L, left side; R, right side. Area, brain region according to the automated anatomical labeling atlas (Tzourio‐Mazoyer et al., 2002); Weight abs., mean of absolute weight values of included all voxels within the region (Schrouff, Cremers, et al., 2013); Weight perc., percentage of normalized weight values of this region relative to the sum of all weight values of all regions for the respective classification problem. Voxels, number of voxels included.
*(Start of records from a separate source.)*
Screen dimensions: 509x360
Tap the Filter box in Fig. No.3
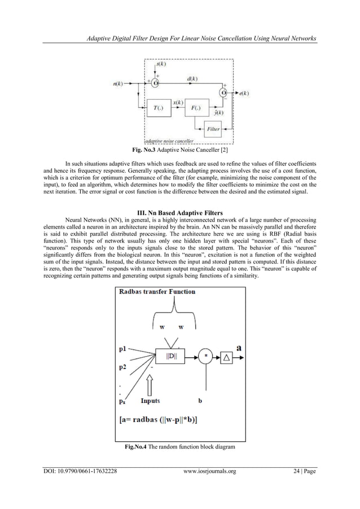click(x=213, y=129)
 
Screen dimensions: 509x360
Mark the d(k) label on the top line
click(x=191, y=78)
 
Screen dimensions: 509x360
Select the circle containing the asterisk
click(x=205, y=356)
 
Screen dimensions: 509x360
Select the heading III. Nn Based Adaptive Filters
click(x=179, y=212)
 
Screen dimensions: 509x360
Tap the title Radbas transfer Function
click(x=157, y=292)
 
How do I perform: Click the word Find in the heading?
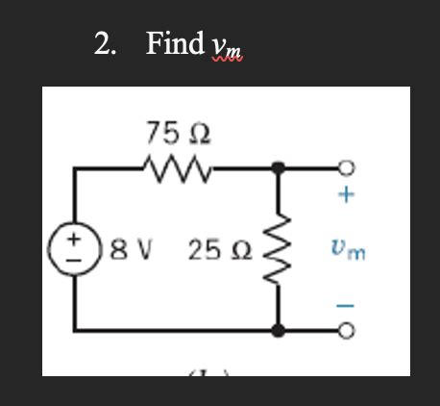(x=175, y=43)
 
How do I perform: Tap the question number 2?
(x=104, y=43)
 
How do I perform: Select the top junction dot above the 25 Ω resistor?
(x=280, y=167)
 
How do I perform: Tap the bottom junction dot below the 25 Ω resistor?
(x=280, y=331)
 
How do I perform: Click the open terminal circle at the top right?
(x=347, y=167)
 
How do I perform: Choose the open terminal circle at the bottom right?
(x=347, y=332)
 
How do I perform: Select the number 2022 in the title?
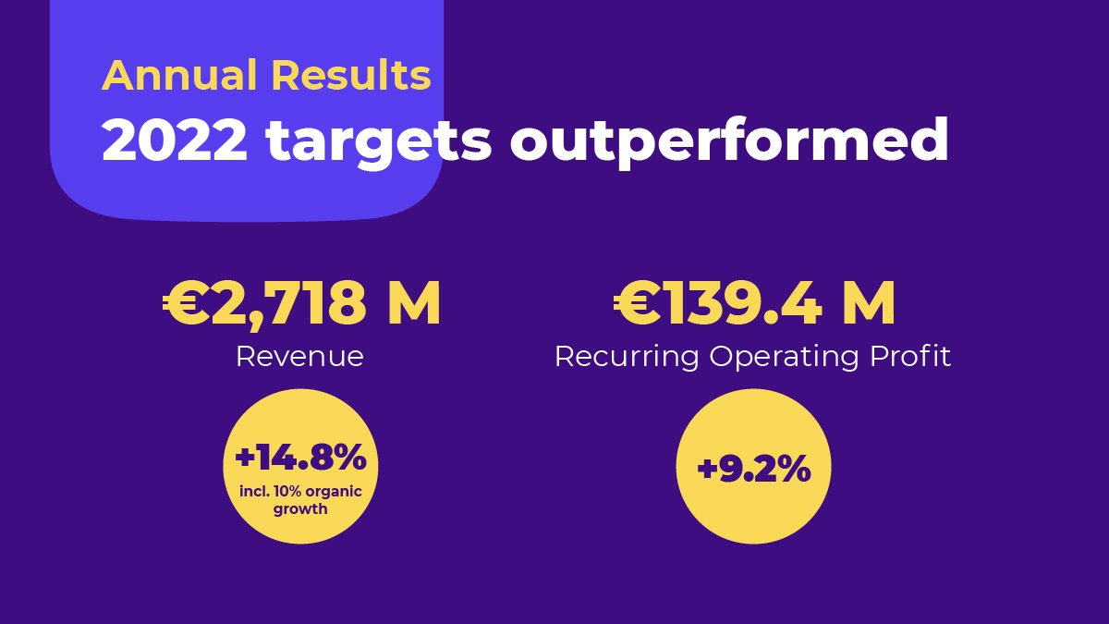click(x=175, y=141)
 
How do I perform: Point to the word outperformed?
click(x=729, y=141)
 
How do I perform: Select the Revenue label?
click(x=299, y=356)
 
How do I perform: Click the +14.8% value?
click(x=300, y=458)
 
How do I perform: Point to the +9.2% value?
click(x=753, y=470)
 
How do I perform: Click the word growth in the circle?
click(x=300, y=508)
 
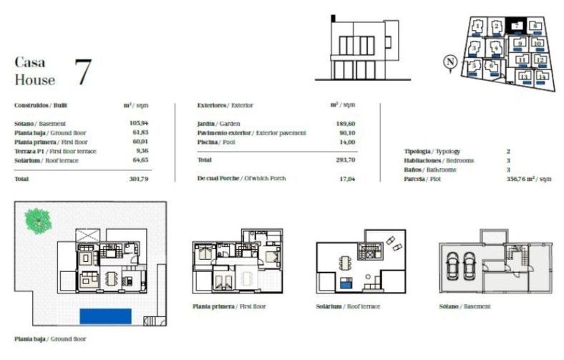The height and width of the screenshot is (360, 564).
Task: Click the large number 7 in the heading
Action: pyautogui.click(x=82, y=72)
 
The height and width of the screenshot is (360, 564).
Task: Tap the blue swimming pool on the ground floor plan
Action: pyautogui.click(x=105, y=315)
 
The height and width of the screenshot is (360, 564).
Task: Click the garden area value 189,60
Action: pyautogui.click(x=345, y=124)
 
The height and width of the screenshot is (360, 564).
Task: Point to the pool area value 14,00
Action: pyautogui.click(x=346, y=142)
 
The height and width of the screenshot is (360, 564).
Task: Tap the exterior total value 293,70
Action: pyautogui.click(x=345, y=160)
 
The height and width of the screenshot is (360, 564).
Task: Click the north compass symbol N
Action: pyautogui.click(x=449, y=62)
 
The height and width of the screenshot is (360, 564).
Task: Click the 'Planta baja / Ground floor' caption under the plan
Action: pyautogui.click(x=50, y=339)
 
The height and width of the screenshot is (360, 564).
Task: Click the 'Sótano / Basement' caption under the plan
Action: pyautogui.click(x=465, y=306)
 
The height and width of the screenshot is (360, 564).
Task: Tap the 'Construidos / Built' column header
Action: pyautogui.click(x=41, y=105)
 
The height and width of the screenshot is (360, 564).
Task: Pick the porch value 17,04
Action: pyautogui.click(x=346, y=178)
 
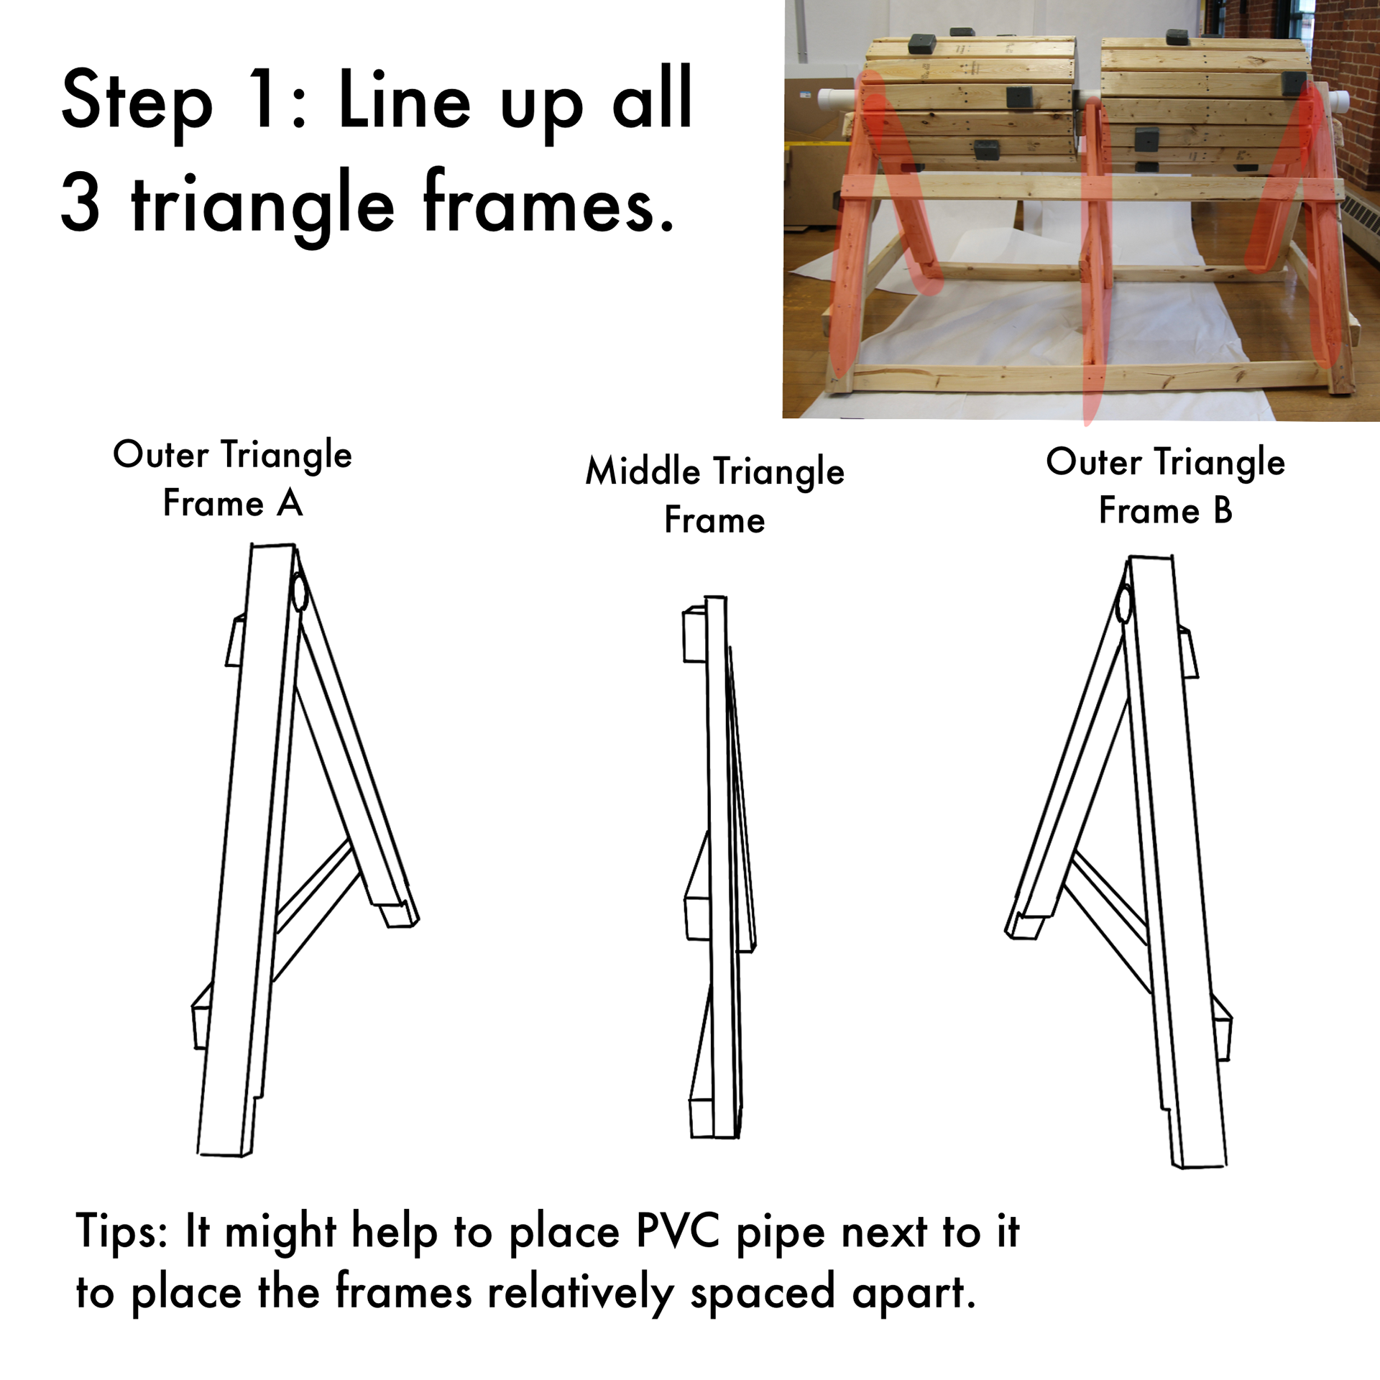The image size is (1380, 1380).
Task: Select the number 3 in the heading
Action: tap(80, 203)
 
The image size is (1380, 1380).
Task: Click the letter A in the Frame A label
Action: tap(290, 502)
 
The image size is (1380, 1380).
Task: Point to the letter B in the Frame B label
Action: tap(1223, 510)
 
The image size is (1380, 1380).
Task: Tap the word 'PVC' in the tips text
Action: tap(678, 1231)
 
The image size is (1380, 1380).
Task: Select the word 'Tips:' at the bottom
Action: tap(121, 1232)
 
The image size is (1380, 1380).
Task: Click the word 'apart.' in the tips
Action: tap(914, 1293)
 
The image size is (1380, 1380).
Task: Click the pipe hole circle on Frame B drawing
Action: tap(1123, 604)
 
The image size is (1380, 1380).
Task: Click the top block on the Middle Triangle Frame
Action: tap(694, 634)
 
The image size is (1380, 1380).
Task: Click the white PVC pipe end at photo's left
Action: tap(838, 98)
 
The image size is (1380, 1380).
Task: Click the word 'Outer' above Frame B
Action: tap(1094, 461)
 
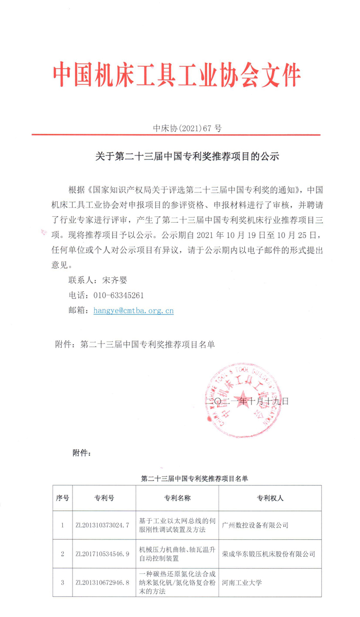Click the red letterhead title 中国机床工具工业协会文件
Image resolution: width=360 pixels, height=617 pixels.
click(x=177, y=76)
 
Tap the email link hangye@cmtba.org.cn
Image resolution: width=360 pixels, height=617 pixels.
click(x=133, y=310)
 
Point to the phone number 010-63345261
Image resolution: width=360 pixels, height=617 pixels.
click(x=118, y=295)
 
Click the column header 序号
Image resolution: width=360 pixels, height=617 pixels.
click(x=62, y=498)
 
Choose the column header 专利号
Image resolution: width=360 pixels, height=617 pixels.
click(x=104, y=498)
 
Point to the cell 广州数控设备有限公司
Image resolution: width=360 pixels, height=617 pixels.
click(x=255, y=525)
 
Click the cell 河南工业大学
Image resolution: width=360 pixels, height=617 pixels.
click(x=242, y=583)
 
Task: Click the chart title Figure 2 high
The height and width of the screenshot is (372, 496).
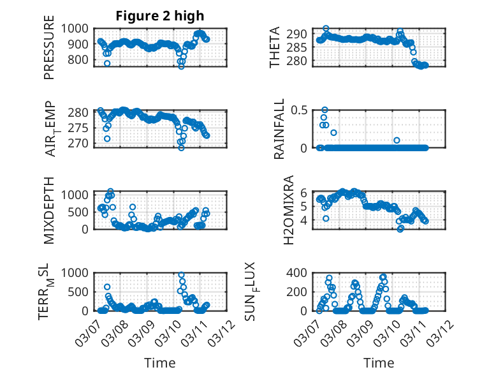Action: (x=160, y=16)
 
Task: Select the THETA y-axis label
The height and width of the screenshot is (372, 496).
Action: (x=275, y=47)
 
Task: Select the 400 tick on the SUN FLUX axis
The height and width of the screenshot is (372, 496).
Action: (x=301, y=272)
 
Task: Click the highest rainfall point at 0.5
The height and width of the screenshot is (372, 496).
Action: (x=325, y=110)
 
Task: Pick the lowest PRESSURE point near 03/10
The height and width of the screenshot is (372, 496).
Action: (x=181, y=66)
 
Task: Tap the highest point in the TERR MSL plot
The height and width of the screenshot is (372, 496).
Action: (x=181, y=275)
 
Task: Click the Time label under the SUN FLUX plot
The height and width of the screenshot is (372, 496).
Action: (x=379, y=362)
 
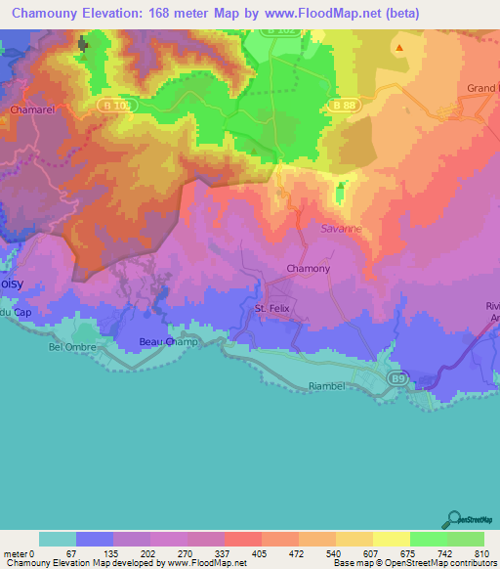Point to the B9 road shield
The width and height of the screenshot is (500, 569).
pos(396,376)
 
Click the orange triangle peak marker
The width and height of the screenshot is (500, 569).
pos(398,46)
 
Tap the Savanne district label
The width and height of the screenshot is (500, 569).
pos(340,228)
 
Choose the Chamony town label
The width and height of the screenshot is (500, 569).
pos(308,269)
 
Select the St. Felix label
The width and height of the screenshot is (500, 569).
pos(273,308)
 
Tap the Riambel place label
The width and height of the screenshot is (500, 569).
pos(328,385)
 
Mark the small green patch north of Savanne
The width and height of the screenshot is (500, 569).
pos(340,196)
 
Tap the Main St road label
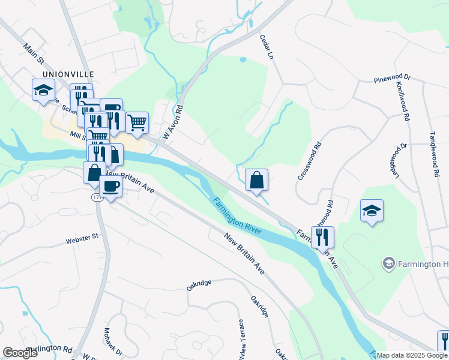[x=35, y=53]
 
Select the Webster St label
[x=82, y=239]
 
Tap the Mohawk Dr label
[x=113, y=341]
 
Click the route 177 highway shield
[x=97, y=197]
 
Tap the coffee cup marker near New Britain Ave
[x=110, y=187]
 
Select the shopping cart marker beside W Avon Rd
[x=137, y=122]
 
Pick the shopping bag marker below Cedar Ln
[x=256, y=180]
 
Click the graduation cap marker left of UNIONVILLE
[x=43, y=91]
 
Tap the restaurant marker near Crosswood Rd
[x=322, y=237]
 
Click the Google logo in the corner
[x=20, y=353]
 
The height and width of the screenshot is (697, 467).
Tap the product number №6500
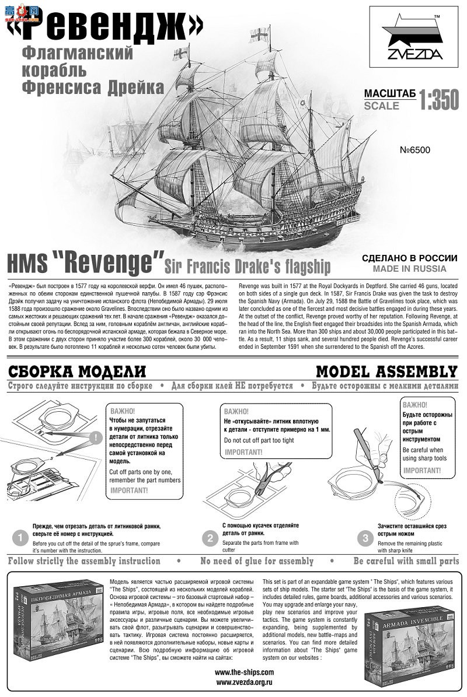point(415,150)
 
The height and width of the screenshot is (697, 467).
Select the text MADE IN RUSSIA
point(409,269)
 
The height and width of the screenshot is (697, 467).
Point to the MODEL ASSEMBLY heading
point(386,372)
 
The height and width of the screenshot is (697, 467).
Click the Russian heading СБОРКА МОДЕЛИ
point(76,372)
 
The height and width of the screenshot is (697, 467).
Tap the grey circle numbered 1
point(20,537)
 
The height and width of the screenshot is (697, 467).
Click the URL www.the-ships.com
point(244,672)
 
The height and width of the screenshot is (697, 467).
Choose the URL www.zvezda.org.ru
point(244,681)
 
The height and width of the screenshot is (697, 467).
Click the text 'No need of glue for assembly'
point(257,561)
Weight averages by included region L, left side; R, right side. Area, brain region according to the automated anatomical labeling atlas (Tzourio‐Mazoyer et al., 2002); Weight abs., mean of absolute weight values of included all voxels within the region (Schrouff, Cremers, et al., 2013); Weight perc., percentage of normalized weight values of this region relative to the sum of all weight values of all regions for the respective classification problem. Voxels, number of voxels included. Combining data from all four modalities using WAVE resulted in a balanced accuracy of 90.10% (p < .001) with 84.38% sensitivity and 95.83% specificity. Classifiers based on clinical questionnaire data were weighted significantly higher than classifiers based on neuroimaging and hormonal data (mean‐weights: clinical data: 0.56, GM data: 0.21, WM data: 0.13, cortisol data: 0.10; all ps < .001).

Disorder‐classification

Classification of GAD versus MD subjects using clinical questionnaire information resulted in a poor solution (balanced accuracy: 56.58%, p > .22, sensitivity: 63.16%, specificity: 50.00%). Here, particularly IUS‐12 scores provided information for classification (Table 2). In contrast, applying the cortisol data to the same classification problem resulted in good balanced accuracy (74.60%, p = .0088, sensitivity: 77.78%, specificity: 71.43%). Disorder‐classification using GM data resulted in 68.05% balanced accuracy (p = .034, sensitivity: 78.95%, specificity: 57.14%). For this classification problem, the putamen and amygdala contributed less information while various frontal areas were of greater importance. Classification using WM data was less accurate (balanced accuracy: 58.27%, p > .15; sensitivity: 73.68%, specificity: 42.86%). Combining data from all four modalities using WAVE resulted in a nominally lower balanced accuracy of 67.46% (p = .0268, sensitivity: 77.78%, specificity: 57.14%) than cortisol or GM accuracy alone. Classifiers based on cortisol data and GM data were weighted significantly higher than classifiers based on WM and clinical questionnaire data (ps < .001), which were of comparable size (p = .579). Classifiers based on cortisol data were also weighted significantly higher than classifiers based on GM data (p < .001; mean‐weights: clinical data: 0.17, cortisol data: 0.37, GM data: 0.28, WM data: 0.18). Results from the additional analyses using whole‐brain data were less accurate in classification than the results based on ROIs for separate classifiers but comparable for the combined approach. Please see Appendix S2 for further details.

Discussion

Generalized anxiety disorder is a common and impairing disorder but recognition, diagnosis and differentiation from depression is a well‐known problem hampering treatment decisions. This proof‐of‐concept paper explored whether classifying subjects according to their clinical, hormonal, or neurostructural correlates yields accuracy rates beyond chance level, and whether combining data from different modalities improves classification. In a first analysis, subjects with a disorder and healthy comparison subjects were used to classify cases, whereas in a second analysis, subject with GAD and/or MD were used to classify GAD. The following main results emerged: (1) For case‐classification, clinical questionnaire scores clearly outperformed cortisol and MRI data, which yielded only poor results. (2) For the disorder‐classification, however, an inverse pattern emerged, with clinical questionnaire scores performing only on chance level and being outperformed by cortisol and MRI data, thus implying distinct (neuro‐)biological correlates for GAD and MD.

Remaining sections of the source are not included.